Don’t Overlook Consumer ETF Returns

November 05, 2019

Much like the S&P 500’s own track record in this latest (ongoing) earnings cycle, roughly 82% of the consumer discretionary sector has thus far beaten earnings estimates in a pretty solid showing. That doesn’t mean investors are flocking to the sector.

The S&P 500 may be in record territory, but investor appetite for cyclical sectors such as consumer discretionary remains muted at best.

So far this year, U.S. consumer discretionary ETFs—as a segment—have attracted under $200 million in net creations.

The biggest fund, the $14 billion Consumer Discretionary Select Sector SPDR (XLY), is actually a net asset loser year to date despite strong performance relative to the SPDR S&P 500 ETF Trust (SPY):



The relative aversion to consumer discretionary stocks isn’t all that surprising in a year when playing defense has been an overarching theme. Unlike staples, discretionary names are seen as riskier bets in a global economic slowdown.

That said, there are three interesting pockets within discretionary names that are standing out lately.

Homebuilder Stocks

A look at the top asset-gathering ETFs year to date shows that second only to the broader Vanguard Consumer Discretionary ETF (VCR)—a fund that competes with XLY, but offers a much deeper portfolio, with some 300 holdings, and cheaper, at 0.10% in expense ratio—homebuilder ETFs are right there at the top.


2019's Top Gainers ($, Millions)

Ticker Fund YTD 2019 Net Flows ($M) 2019 AUM ($M) % of AUM
VCR Vanguard Consumer Discretionary ETF 167.07 3,014.58 5.54%
XHB SPDR S&P Homebuilders ETF 80.38 826.51 9.73%
ITB iShares U.S. Home Construction ETF 75.33 1,296.77 5.81%
FDIS Fidelity MSCI Consumer Discretionary Index ETF 43.83 728.15 6.02%
IYC iShares U.S. Consumer Services ETF 40.18 984.46 4.08%
ESPO VanEck Vectors Video Gaming & eSports ETF 31.98 41.01 77.99%
RCD Invesco S&P 500 Equal Weight Consumer Discretionary ETF 15.13 91.02 16.62%
NERD Roundhill BITKRAFT Esports & Digital Entertainment ETF 9.83 9.75 100.78%
CHIQ Global X MSCI China Consumer Discretionary ETF 4.53 156.48 2.89%
IEDI iShares Evolved U.S. Discretionary Spending ETF 2.98 9.11 32.76%


The housing market may not be going gangbusters this year, but homebuilders are one of the best-performing segments within consumer discretionary names due to expectations that low—and lowering—interest rates will foster an uptick in demand for housing.

Low unemployment rates and strong consumer confidence also feed into this outlook for a strong housing market going forward.

The SPDR S&P Homebuilders ETF (XHB) and the iShares U.S. Home Construction ETF (ITB) are the biggest ETFs in this segment.

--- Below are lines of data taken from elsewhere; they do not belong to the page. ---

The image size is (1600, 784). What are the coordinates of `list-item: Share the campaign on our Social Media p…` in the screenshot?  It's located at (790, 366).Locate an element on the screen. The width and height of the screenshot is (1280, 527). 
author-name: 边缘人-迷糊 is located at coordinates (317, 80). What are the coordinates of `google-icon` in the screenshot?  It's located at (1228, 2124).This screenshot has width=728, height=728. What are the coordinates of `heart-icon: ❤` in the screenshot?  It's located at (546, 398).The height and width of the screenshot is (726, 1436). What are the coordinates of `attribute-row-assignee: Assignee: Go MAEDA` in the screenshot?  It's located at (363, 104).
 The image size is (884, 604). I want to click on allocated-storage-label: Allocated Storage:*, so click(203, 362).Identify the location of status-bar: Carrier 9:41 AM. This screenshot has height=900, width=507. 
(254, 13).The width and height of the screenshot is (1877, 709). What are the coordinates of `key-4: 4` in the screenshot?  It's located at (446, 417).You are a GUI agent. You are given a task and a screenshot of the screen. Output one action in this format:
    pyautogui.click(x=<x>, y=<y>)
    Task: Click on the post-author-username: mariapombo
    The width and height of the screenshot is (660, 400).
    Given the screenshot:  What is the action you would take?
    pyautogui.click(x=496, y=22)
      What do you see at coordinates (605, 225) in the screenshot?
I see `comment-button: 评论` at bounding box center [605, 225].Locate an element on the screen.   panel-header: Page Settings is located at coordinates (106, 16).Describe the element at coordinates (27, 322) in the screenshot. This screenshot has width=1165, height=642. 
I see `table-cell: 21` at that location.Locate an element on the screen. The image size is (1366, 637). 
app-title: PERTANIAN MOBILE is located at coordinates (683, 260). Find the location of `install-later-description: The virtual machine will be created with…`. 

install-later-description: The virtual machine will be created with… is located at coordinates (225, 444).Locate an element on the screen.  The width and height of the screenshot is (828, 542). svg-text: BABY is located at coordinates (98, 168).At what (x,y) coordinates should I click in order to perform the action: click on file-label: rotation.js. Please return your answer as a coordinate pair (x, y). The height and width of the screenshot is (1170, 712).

Check out these funds’ impressive performance this year:



XHB has rallied some 20 percentage points more than SPY, while ITB is shelling out 2x the gains of the S&P 500. The disparity in performance between the two homebuilder ETFs ties to their focus and portfolio construction.

ITB—the performance leader this year—is a more pure-play take on homebuilders, which represent about 63% of the portfolio, and where names like D.R. Horton and Lennar Corp lead portfolio allocation.

(Use our stock finder tool to find an ETF’s allocation to a certain stock.)

By contrast, XHB is a more broadly diversified take on the space, blending builders with furnishings, appliances and home improvement names. Homebuilders represent less than 30% of XHB’s portfolio, where top holdings include, instead, names like Mohawk Ind. and Home Depot.

Another key different between these two ETFs is that ITB is a market-cap-weighted portfolio, whereas XHB equal weights holdings. XHB is also cheaper than ITB, with a price tag of 0.35% compared with ITB's 0.42%.

Either way—be it purely a play on homebuilders or more broadly a play on the housing industry—this is a segment of the consumer discretionary sector that’s delivering strong gains and picking up assets.